### Instructions to follow:
Could you print exactly the lines of the listing below, starting at the line that has "Where should I click to: Open" and ending at the line that has "The width and height of the screenshot is (1372, 871).", and only those lines?

### Provided information:
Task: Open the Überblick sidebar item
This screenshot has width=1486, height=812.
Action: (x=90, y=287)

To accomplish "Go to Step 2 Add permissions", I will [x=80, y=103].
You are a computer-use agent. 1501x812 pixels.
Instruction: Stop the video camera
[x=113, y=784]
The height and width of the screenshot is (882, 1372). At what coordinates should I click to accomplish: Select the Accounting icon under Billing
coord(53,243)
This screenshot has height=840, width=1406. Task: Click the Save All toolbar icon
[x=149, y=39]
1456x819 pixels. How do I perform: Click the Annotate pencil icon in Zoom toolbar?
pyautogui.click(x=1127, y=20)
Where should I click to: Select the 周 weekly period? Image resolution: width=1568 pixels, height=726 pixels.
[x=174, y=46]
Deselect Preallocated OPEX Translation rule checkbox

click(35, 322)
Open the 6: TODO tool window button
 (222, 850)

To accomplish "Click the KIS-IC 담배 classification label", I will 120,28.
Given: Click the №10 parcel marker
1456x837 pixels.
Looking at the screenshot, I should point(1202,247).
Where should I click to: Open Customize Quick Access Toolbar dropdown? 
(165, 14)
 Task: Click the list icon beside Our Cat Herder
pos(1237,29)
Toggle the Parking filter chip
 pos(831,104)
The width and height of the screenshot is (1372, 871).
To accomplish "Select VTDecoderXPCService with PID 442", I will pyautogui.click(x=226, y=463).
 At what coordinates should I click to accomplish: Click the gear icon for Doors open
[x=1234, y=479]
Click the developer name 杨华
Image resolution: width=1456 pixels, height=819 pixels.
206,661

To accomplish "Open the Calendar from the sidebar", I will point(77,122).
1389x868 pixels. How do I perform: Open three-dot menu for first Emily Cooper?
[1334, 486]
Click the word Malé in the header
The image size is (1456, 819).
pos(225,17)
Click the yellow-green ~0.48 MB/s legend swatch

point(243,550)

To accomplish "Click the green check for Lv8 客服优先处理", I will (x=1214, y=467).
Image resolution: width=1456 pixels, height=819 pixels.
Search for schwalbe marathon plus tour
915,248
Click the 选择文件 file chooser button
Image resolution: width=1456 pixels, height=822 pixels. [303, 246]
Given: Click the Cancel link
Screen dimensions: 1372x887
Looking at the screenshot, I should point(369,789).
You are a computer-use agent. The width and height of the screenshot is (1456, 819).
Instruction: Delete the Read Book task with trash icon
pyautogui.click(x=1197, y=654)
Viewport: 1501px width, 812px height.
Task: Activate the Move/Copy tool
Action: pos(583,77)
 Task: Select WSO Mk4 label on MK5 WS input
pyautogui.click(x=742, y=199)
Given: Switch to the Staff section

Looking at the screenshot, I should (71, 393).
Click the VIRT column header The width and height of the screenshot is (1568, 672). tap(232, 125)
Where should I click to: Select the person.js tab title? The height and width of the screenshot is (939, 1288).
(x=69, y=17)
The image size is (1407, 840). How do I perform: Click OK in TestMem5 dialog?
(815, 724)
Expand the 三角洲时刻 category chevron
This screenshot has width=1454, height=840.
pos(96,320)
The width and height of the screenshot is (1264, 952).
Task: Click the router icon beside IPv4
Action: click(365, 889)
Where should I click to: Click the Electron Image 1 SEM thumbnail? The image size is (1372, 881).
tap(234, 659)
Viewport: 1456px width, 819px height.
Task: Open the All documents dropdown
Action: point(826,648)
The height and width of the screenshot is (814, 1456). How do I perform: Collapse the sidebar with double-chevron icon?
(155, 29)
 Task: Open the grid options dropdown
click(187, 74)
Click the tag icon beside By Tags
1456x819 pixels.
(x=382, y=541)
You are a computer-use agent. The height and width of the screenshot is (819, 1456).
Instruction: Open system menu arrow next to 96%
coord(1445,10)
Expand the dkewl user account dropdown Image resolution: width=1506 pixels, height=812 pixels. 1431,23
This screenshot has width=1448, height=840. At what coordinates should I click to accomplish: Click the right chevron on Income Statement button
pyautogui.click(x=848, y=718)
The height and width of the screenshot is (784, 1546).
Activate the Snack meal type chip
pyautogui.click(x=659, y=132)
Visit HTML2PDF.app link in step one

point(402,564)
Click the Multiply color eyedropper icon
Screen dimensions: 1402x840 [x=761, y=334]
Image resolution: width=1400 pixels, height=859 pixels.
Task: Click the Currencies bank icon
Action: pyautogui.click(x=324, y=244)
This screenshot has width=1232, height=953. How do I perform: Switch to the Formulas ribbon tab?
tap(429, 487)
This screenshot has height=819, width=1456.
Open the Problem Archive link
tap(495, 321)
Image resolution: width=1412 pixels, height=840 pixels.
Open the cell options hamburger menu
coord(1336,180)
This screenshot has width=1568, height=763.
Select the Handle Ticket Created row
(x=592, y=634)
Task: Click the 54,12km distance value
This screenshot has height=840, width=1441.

### Solved exercise:
Where should I click to: Open Customize Quick Access Toolbar dropdown? 
(165, 14)
 Task: Click the list icon beside Our Cat Herder
pos(1237,29)
Toggle the Parking filter chip
 pos(831,104)
The width and height of the screenshot is (1372, 871).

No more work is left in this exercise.